Compost des confins
J’ai pour ce numéro assez particulier pris le parti de fondre une idée d’épithalame à la Perec. À partir de « temps et mouvement ». Un épithalame est une sorte de poème lyrique composé chez les Anciens à l’occasion d’un mariage et à la louange des nouveaux époux. En Grèce Antique, il était chanté par un chœur avec accompagnement de danses. Rassurez-vous, il ne sera pas question de mariage ici ni de chœur mais d’un délire sur la base d’épithalame. Je dis « à la Perec » pour le fait de n’utiliser que les lettres composant « Temps et mouvement », une contrainte en plus. Je disais donc je vais fondre cette idée dans le compost issu de l’extrait de Bergson.
Texte de Bergson
Pourtant la succession est un fait incontestable, même dans le monde matériel. Nos raisonnements sur les systèmes isolés ont beau impliquer que l’histoire passée, présente et future de chacun d’eux serait dépliable tout d’un coup, en éventail ; cette histoire ne s’en déroule pas moins au fur et à mesure, comme si elle occupait une durée analogue à la nôtre.

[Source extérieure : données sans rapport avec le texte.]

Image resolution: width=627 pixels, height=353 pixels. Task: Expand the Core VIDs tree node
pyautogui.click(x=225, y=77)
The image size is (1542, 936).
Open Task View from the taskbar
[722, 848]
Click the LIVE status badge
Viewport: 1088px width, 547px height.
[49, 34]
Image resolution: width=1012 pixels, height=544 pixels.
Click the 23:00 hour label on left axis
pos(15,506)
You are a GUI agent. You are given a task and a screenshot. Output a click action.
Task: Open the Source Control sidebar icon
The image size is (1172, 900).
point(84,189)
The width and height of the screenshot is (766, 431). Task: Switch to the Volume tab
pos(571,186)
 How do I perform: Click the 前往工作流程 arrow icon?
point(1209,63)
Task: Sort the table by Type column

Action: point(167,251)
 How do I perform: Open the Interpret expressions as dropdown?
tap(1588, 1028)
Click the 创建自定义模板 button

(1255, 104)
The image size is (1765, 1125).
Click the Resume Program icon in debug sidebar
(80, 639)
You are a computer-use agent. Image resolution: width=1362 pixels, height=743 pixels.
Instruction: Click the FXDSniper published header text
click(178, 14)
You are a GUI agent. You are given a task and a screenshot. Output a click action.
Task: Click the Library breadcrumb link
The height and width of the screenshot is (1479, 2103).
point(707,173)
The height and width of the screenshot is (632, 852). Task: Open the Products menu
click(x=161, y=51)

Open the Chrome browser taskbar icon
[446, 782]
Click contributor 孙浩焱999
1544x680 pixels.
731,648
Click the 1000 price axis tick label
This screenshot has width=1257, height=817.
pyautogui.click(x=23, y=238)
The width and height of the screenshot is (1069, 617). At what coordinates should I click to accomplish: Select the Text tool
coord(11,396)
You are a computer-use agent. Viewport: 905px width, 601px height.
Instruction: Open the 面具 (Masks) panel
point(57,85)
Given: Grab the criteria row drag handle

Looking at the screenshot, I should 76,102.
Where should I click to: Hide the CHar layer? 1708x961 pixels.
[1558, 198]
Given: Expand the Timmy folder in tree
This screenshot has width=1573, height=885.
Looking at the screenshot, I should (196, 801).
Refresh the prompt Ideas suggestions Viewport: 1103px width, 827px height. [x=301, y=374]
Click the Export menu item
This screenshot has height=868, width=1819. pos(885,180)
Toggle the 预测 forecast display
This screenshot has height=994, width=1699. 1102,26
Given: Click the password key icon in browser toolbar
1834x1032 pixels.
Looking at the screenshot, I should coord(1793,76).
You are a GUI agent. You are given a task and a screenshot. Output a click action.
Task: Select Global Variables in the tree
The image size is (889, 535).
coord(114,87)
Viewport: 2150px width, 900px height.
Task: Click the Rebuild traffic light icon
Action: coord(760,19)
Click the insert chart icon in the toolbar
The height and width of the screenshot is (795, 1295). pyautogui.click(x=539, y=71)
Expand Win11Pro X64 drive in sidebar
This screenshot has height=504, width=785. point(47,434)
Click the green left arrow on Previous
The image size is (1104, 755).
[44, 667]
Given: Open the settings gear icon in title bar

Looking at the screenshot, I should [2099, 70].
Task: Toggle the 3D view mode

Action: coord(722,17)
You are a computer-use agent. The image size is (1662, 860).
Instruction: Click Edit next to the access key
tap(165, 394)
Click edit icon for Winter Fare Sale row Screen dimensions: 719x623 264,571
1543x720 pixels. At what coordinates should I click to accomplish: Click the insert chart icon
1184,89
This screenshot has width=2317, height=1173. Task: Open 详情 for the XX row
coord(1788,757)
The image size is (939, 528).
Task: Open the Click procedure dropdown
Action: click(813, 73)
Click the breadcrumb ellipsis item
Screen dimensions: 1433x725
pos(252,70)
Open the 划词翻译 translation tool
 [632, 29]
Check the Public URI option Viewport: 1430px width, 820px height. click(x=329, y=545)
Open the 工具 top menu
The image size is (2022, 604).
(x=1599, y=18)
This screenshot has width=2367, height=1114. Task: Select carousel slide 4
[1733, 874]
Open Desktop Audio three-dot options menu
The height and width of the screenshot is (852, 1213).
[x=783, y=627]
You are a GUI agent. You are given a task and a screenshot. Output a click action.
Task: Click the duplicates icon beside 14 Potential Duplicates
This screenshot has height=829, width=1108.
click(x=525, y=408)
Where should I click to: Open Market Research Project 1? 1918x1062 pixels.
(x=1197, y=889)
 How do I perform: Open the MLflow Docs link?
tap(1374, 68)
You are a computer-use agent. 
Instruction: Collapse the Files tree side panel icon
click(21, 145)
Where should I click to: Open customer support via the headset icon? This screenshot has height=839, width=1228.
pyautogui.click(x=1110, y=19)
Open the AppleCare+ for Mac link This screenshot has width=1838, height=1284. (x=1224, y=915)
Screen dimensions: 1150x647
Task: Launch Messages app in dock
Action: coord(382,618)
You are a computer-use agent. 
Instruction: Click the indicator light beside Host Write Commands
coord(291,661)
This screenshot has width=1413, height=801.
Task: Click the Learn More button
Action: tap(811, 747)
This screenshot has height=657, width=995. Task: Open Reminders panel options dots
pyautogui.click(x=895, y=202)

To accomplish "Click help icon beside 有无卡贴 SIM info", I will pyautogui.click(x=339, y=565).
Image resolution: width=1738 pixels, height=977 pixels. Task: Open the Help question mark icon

Si je veux me préparer un verre d’eau sucrée, j’ai beau faire, je dois attendre que le sucre fonde. Ce petit fait est gros d’enseignements. Car le temps que j’ai à attendre n’est plus ce temps mathématique qui s’appliquerait aussi bien le long de l’histoire entière du monde matériel, lors même qu’elle serait étalée tout d’un coup dans l’espace. Il coïncide avec mon impatience, c’est-à-dire avec une certaine portion de ma durée à moi, qui n’est pas allongeable ni rétrécissable à volonté. Ce n’est plus du pensé, c’est du vécu. Ce n’est plus une relation, c’est de l’absolu. Qu’est-ce à dire, sinon que le verre d’eau, le sucre, et le processus de dissolution du sucre dans l’eau sont sans doute des abstractions, et que le Tout dans lequel ils ont été découpés par mes sens et mon entendement progresse peut-être à la manière d’une conscience ?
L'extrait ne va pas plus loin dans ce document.